The Effects Of Micro Arc Oxidation Of Gamma Titanium Aluminide Surfaces On Osteoblast Adhesion And Differentiation

Pricilla Santiago-Medina *, Paul A Sundaram #, Nanette Diffoot-Carlo *,1
PMCID: PMC4154061  NIHMSID: NIHMS571332  PMID: 24577944

Abstract

The adhesion and proliferation of human fetal osteoblasts, hFOB 1.19, on micro arc oxidized (MAO) gamma titanium aluminide (γTiAl) surfaces were examined in vitro. Cells were seeded on MAO treated γTiAl disks and incubated for 3 days at 33.5°C and subsequently for 7 days at 39.5°C. Samples were then analyzed by Scanning Electron Microscopy (SEM) and the Alkaline Phosphatase Assay (ALP) to evaluate cell adhesion and differentiation, respectively. Similar Ti-6Al-4V alloy samples were used for comparison. Untreated γTiAl and Ti-6Al-4V disks, to study the effect of micro arc oxidation and glass coverslips as cell growth controls were also incubated concurrently. The ALP Assay results, at 10 days post seeding, showed significant differences in cell differentiation, with p values < 0.05 between MAO γTiAl and MAO Ti-6Al-4V with respect to the corresponding untreated alloys. While SEM images showed that hFOB 1.19 cells adhered and proliferated on all MAO and untreated surfaces, as well as on glass coverslips at 10 days post seeding, cell differentiation, determined by the ALP assay, was significantly higher for the MAO alloys.

1 Introduction

It is well known that titanium and its alloys spontaneously form a thin biocompatible surface oxide layer, composed primarily of TiO2 when exposed to a biological environment. Nonetheless, when the titanium alloy is implanted in vivo, the oxide stability may be altered resulting in increased metal ion release and implant failure [1]. Several treatments have been developed to modify the surface oxides on Ti alloys that improve corrosion and wear resistance [13]. Corrosion may lead to the undesirable release of metal ions, which may potentially result in a localized or systemic cytotoxicity, genotoxicity or have carcinogenic effects in vivo [4,5]. Advanced surface modification methods such as plasma ion implantation, anodizing, ultrapassivation, nitriding, electrochemical and thermal oxidation has been applied to Ti-6Al-4V leading to the formation of stable superficial oxides [69]. Among the methods used to generate the oxide layer, micro arc oxidation (MAO) has been reported to be a beneficial method in that it provides a good combination of porous and thick oxide films with a well characterized biocompatible substrate containing Ca and P ions [1013], that enhances corrosion resistance and bioactivity [16]. Thus, the surface modification produced by MAO results in a porous and firmly adherent TiO2 layer on Ti implants, concomitantly enhancing the fixation of the implants to the bone and improving their in vivo corrosion behavior. Different from mere anodic oxidation, MAO has specific characteristics, such as producing local high temperatures, and forming a ceramic coating. The type of electrolyte used and process conditions applied by MAO can affect the surface morphology, chemical composition, and crystalline structure of the oxide coatings formed.

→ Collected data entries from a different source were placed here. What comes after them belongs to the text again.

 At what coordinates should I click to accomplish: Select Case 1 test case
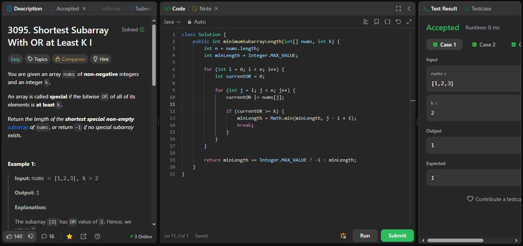444,45
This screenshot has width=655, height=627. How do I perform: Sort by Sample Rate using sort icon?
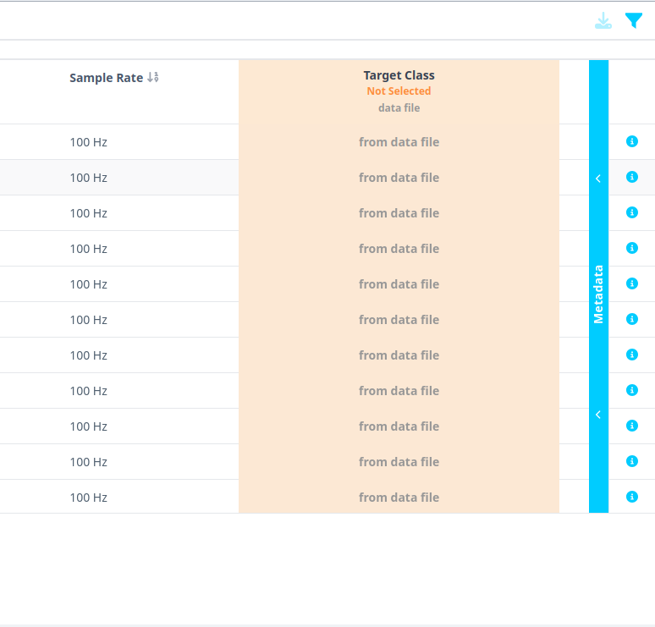[x=153, y=78]
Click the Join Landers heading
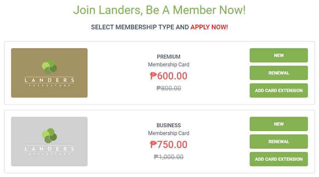 click(160, 10)
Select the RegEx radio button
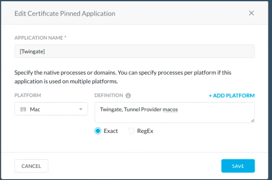 (131, 131)
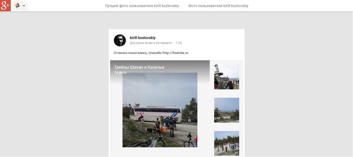The height and width of the screenshot is (157, 353).
Task: Open the Трейлы Шахан и Казачья album title
Action: [x=139, y=67]
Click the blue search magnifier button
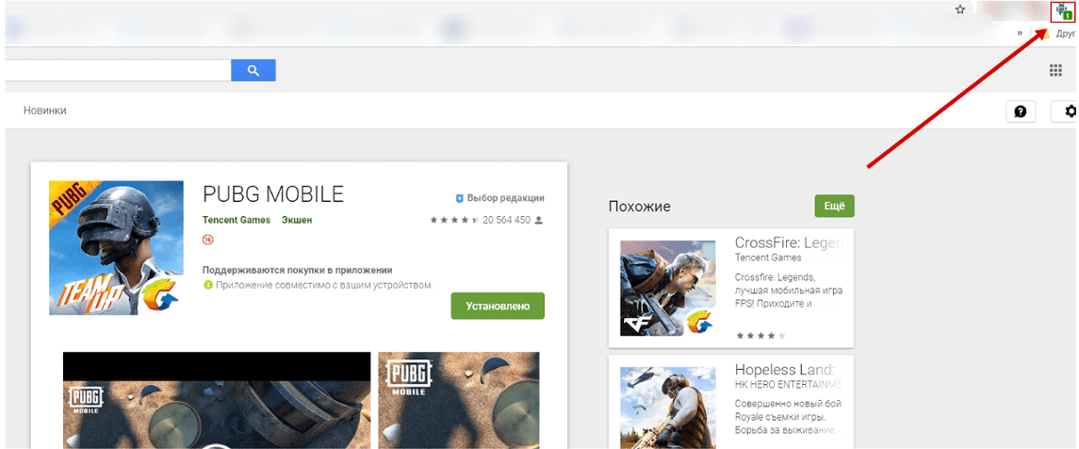Image resolution: width=1079 pixels, height=449 pixels. tap(253, 70)
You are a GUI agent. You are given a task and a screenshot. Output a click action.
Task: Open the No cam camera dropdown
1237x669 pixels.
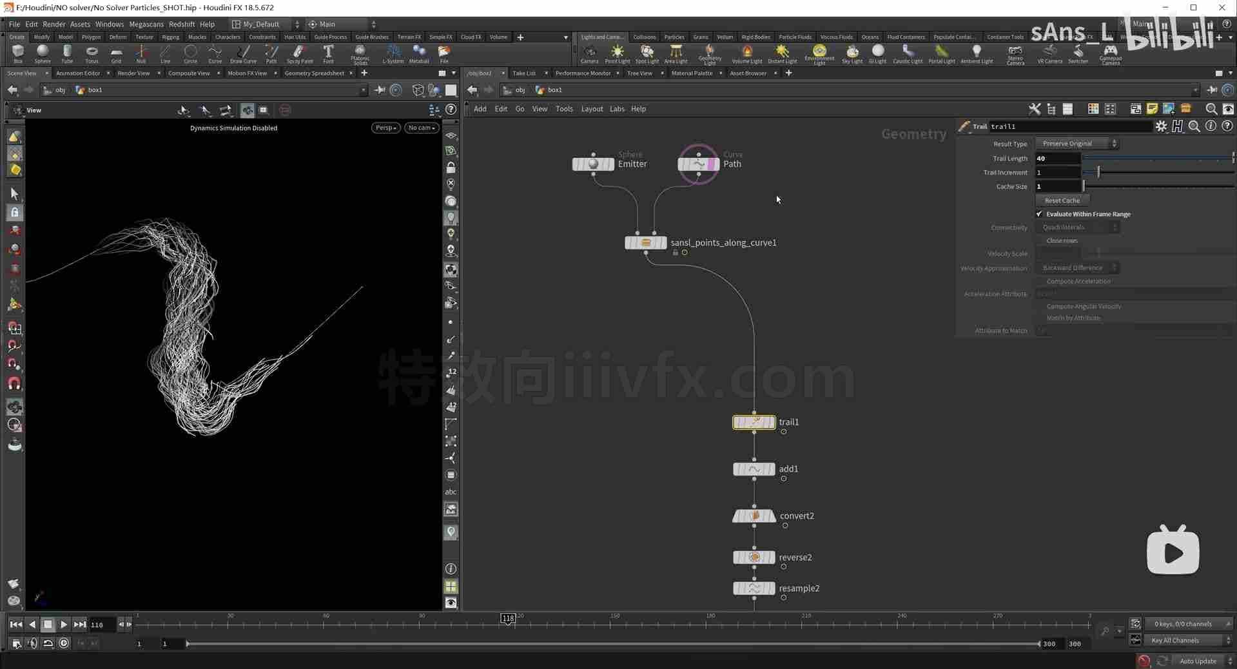[422, 128]

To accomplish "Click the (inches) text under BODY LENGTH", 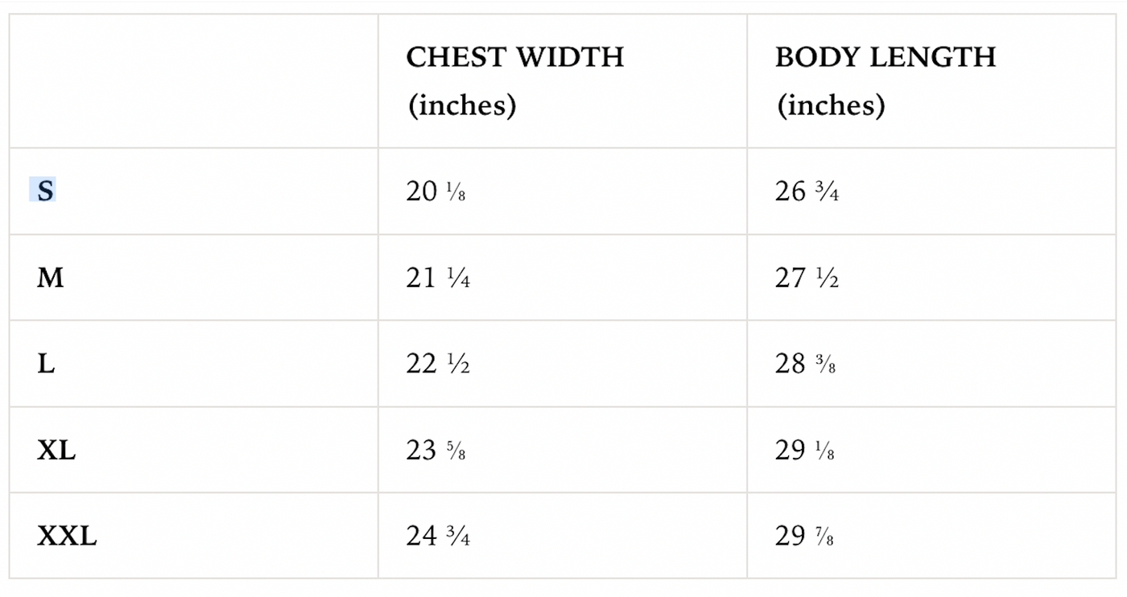I will 830,105.
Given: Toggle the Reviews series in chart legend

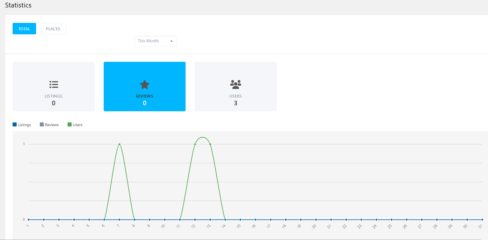Looking at the screenshot, I should [52, 125].
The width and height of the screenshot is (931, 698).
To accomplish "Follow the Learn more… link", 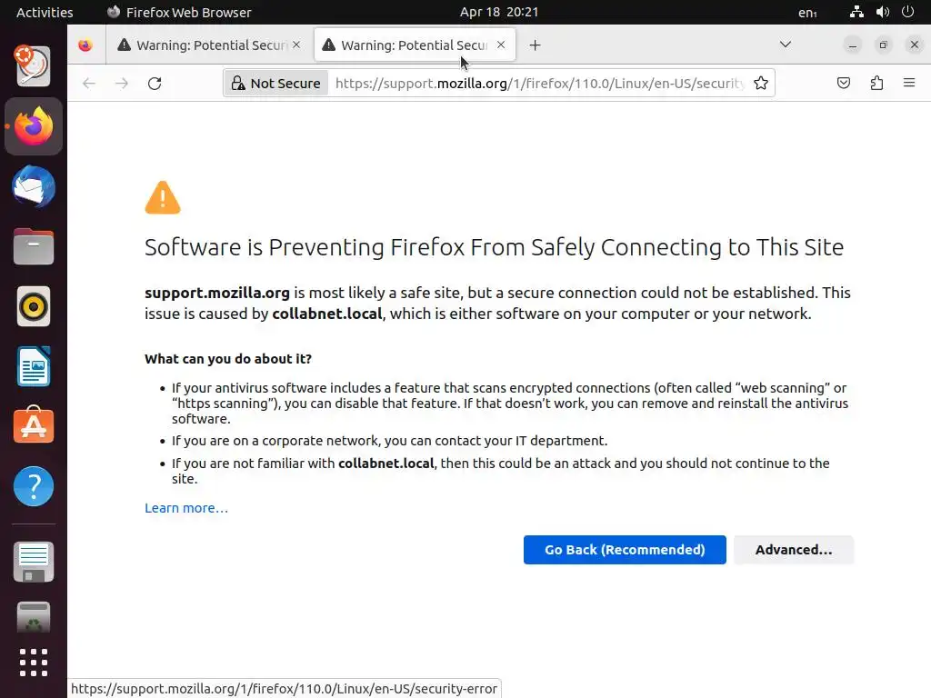I will pyautogui.click(x=186, y=508).
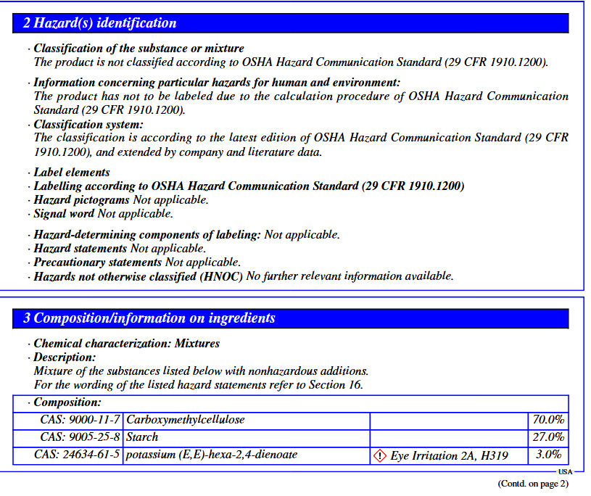Click the Starch ingredient cell
Screen dimensions: 591x496
click(247, 438)
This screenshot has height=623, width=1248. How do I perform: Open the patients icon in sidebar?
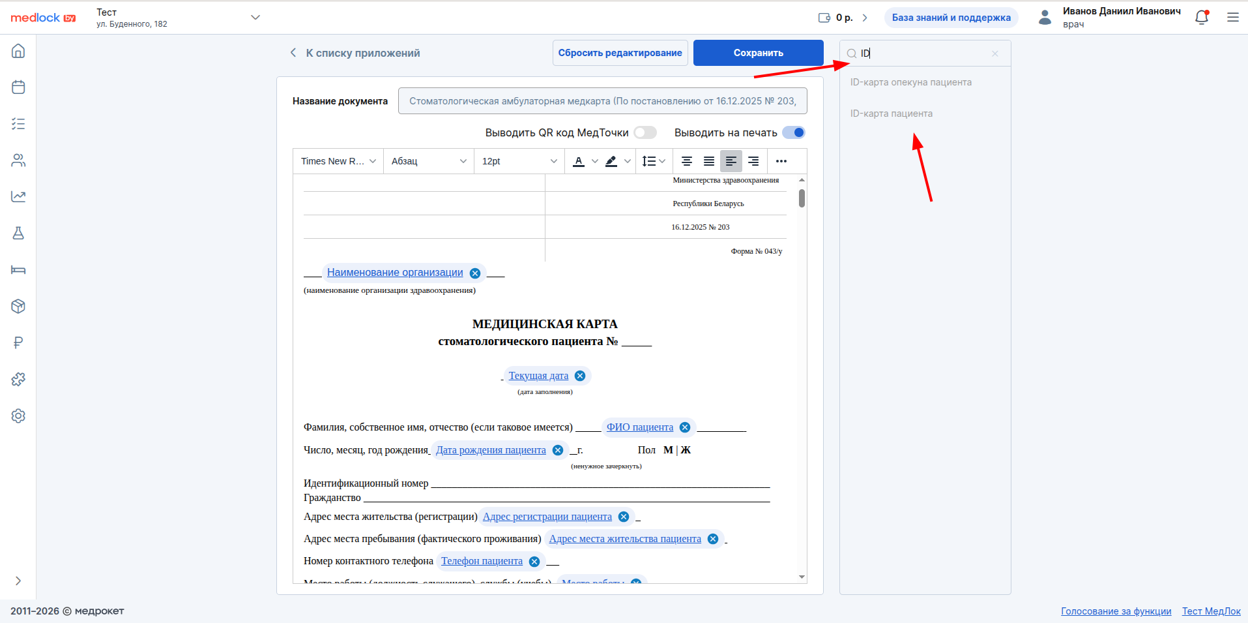tap(18, 160)
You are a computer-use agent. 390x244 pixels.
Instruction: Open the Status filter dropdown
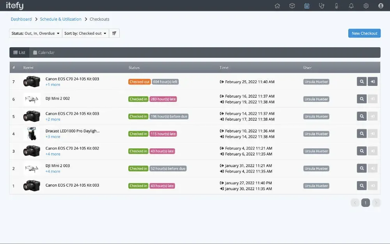35,33
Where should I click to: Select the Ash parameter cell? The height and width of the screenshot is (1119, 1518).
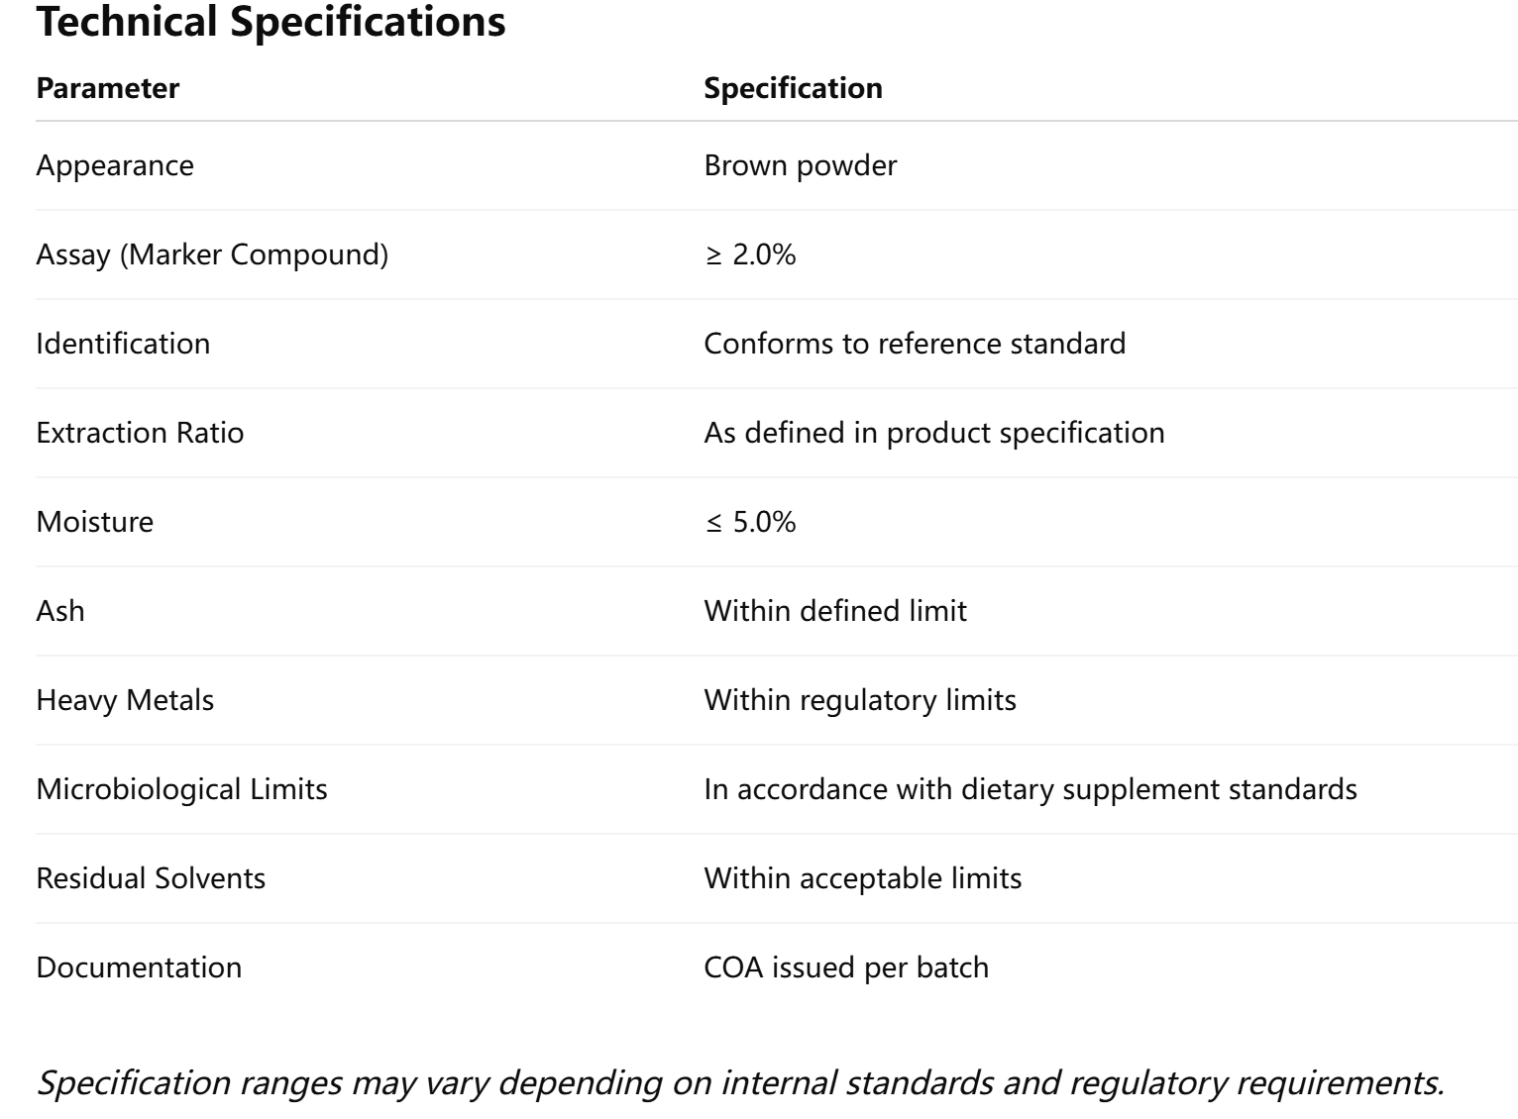pyautogui.click(x=60, y=611)
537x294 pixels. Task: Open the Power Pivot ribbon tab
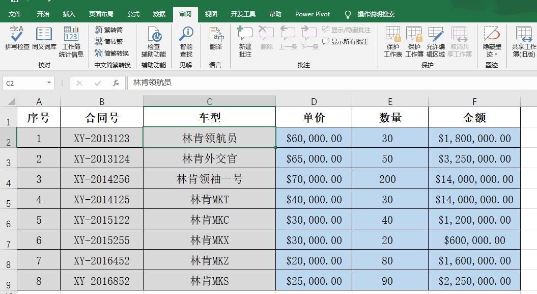(312, 14)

The TiO2 layer generated by the MAO treatment was found to significantly improve the biological cellular activities on titanium alloys in vitro and the bone-implant bonding properties in vivo [15]. These improvements have been attributed to the increase in surface roughness and the incorporation of Ca and P within the oxide layer. The porous and rough morphology has been shown to increase cell attachment and mechanical interlocking between the tissue and implant [15]. Moreover, the Ca and P source, incorporated from the electrolyte solution into the oxide layer, improved osteoblast cell response and enhanced osseointegration [14,16].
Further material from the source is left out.